Harissa powder adds a just-spicy-enough touch to the fiber-rich mix of chickpeas and sweet potatoes inside this pita. To stick with the theme, it’s all topped with a harissa-spiked cashew sauce, which also makes the recipe entirely dairy-free.
While there’s a good amount of oil in this recipe, it’s the heart-healthy olive kind that helps you absorb the nutrients from the veggies that cook in it—in this case, Japanese eggplant and wilted (but still crunchy) cabbage. Drizzle on a garlicky tahini sauce just because.
Want to pump up your pita with plant-based protein? Stir chickpeas and edamame into Greek yogurt and you have a seriously power-packed filling. A few teaspoons of Sriracha make sure there’s a spicy complexity to it all too.
Greek yogurt instead of mayo not only makes this chicken salad a bit lighter than the usual, it also sets the Mediterranean tone of the recipe. Round it out with other regional-inspired ingredients like parsley, olives, and feta.
These Middle Eastern beef meatballs get their authentic flavor from lemony sumac, earthy turmeric, and lots of parsley. Tuck them into pita halves and make them all the more irresistible with the addition of a rich but healthy tahini sauce.
We never met a fried falafel we didn’t like, but these baked ones are just as tasty—and they provide a healthier option you can feel good about eating on the regular. You’ll get all the flavor of the fresh herbs and the ground spices without the grease.
That yellower-than-usual color from the curry powder is the first indication that this isn’t your regular shrimp salad. A closer look, and you’ll see that there are also chopped apples, dried cranberries, and coconut in the mix to make it extra special.
Find an anchovy-free Worcestershire sauce, and these pita sandwiches will be totally vegan. There’s no added sugar in the barbecue tofu filling—just tangy, tomato-y goodness and a ton of plant-based protein.
Don’t fear the full-fat dairy—it doesn’t have as bad an effect on heart health as we think, a little goes a long way, and the taste can’t be beat! Here, whole milk ricotta and blue cheese are the perfect rich accompaniments to the lighter strawberry, spinach, and mushroom filling.
Scrambled tofu is a popular way to get vegan protein, but stuffing it into whole-wheat pita helps round out the dish with some healthy carbs. Whether you’re eating it for breakfast or dinner, it’s wholesome, balanced, and pretty darn delicious.

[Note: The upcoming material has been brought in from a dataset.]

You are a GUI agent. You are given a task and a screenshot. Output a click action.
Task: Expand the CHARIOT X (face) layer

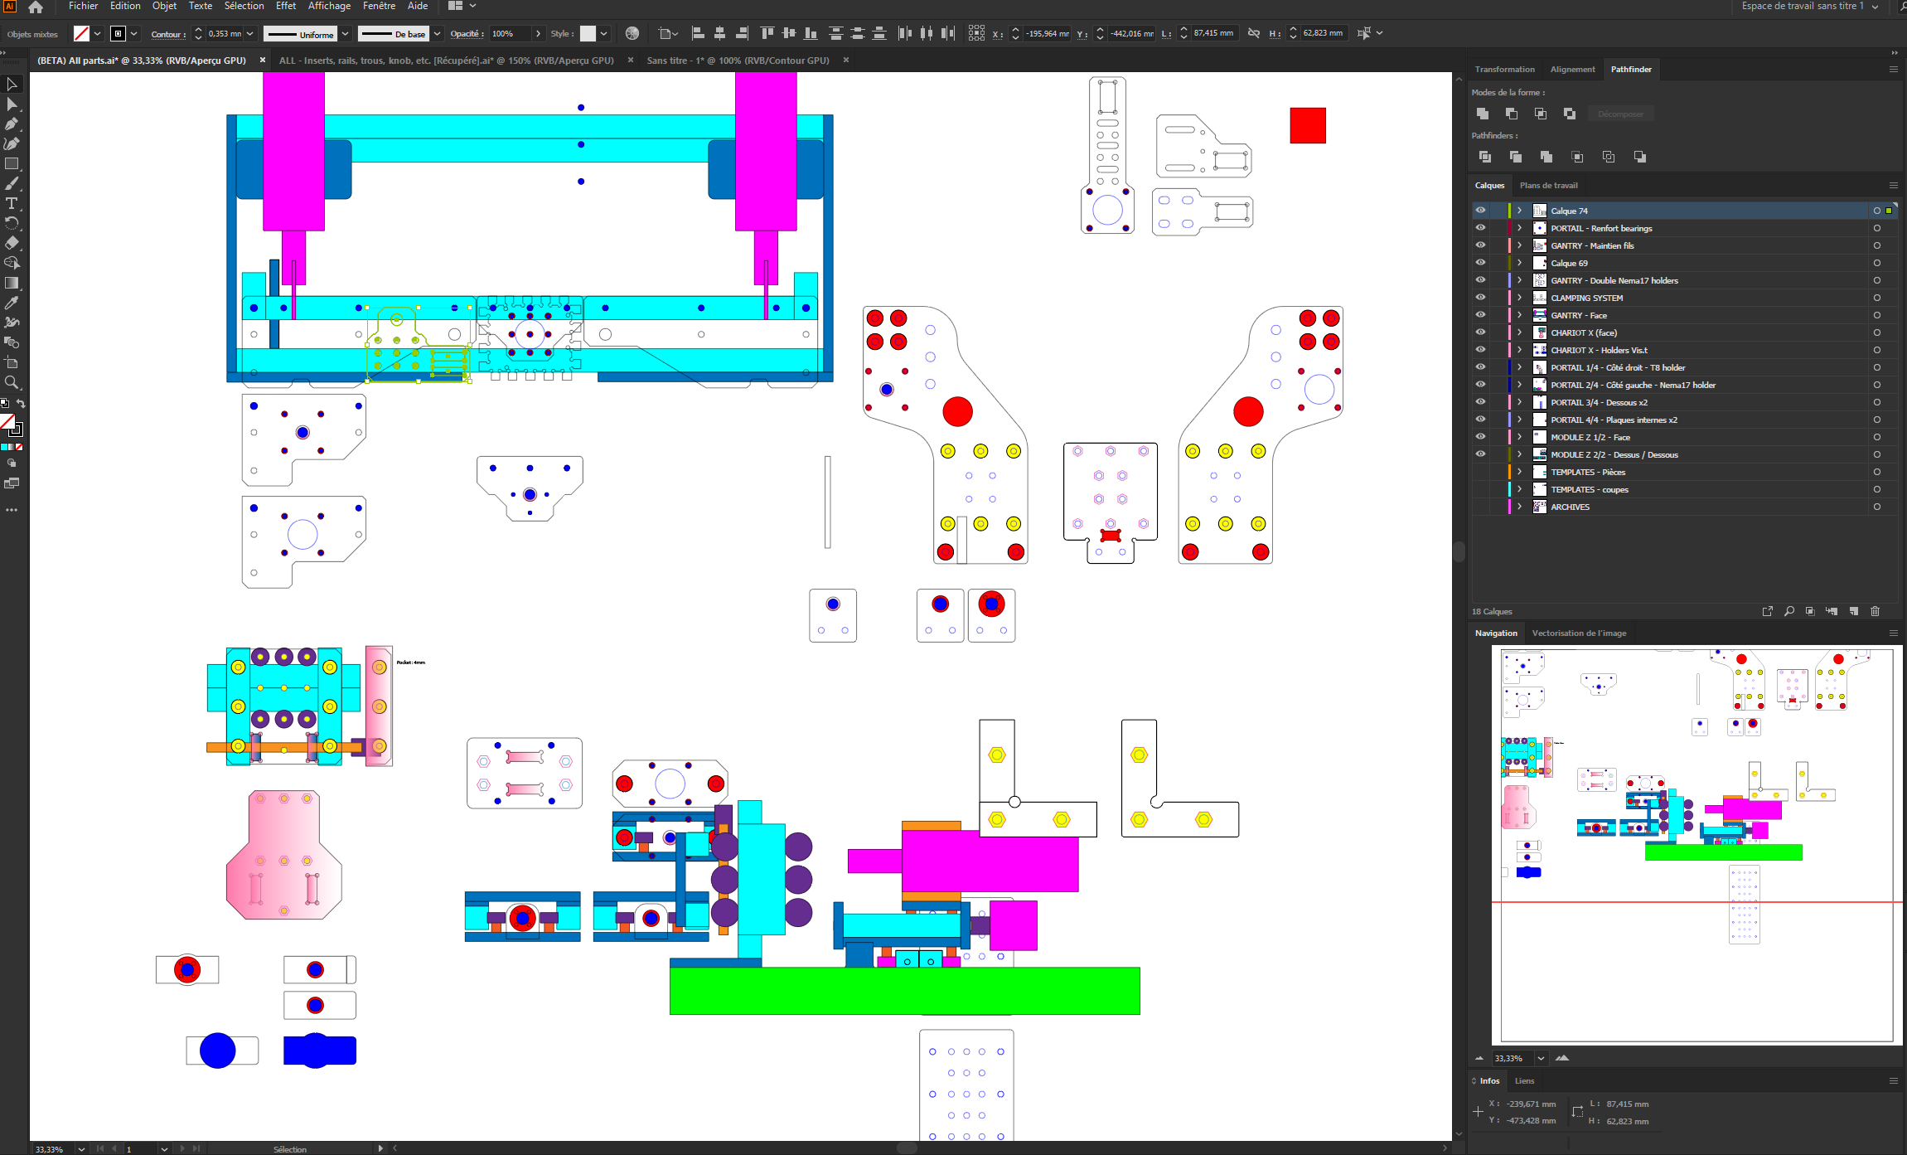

Feel healthier with every bite into these easy quinoa and veggie sandwiches. An avocado mash on top serves as a simple version of guacamole, and while there’s a recipe for making pita from scratch, the store-bought kind totally works here too.
In this Middle Eastern-inspired take on burgers, ground beef is mixed with parsley, cumin, and cinnamon. Meanwhile, a yogurt garlic sauce replaces the regular mayo, and you’ve got pita rounds instead of hamburger buns. Not to pick sides, but this one definitely comes out ahead of the golden arches.
For a convenient way to satisfy a pizza craving, this speedy, no-cook recipe has you covered. Pre-made pesto and pita bread with pre-cut pockets score major points for convenience, mozzarella and pepperoni add hearty substance, and fresh tomato and basil brighten everything up.
Portobellos aren’t the only mushrooms that work great as a meat substitute. Chanterelles have the hearty texture for it too; plus, with their nutty flavor, they add so much taste that you hardly need any more ingredients to turn them into a great filling for pita.
A mix of frozen and fresh veggies, some shredded provolone, and a bit of dried thyme—that’s all you need for a healthy meal that packs in protein, fiber, and complex carbs. Think of this as an easy but elevated cross between a grilled cheese and a quesadilla—what’s not to love, right?
Instead of the usual chicken salad recipe, toss the shredded meat in a delicious sweet, savory, and creamy peanut sauce. Unlike store-bought sauces, this one comes with barely any added sugar. Stuffed in a pita with fresh veggies and chopped peanuts, it’s both refreshing and satisfying.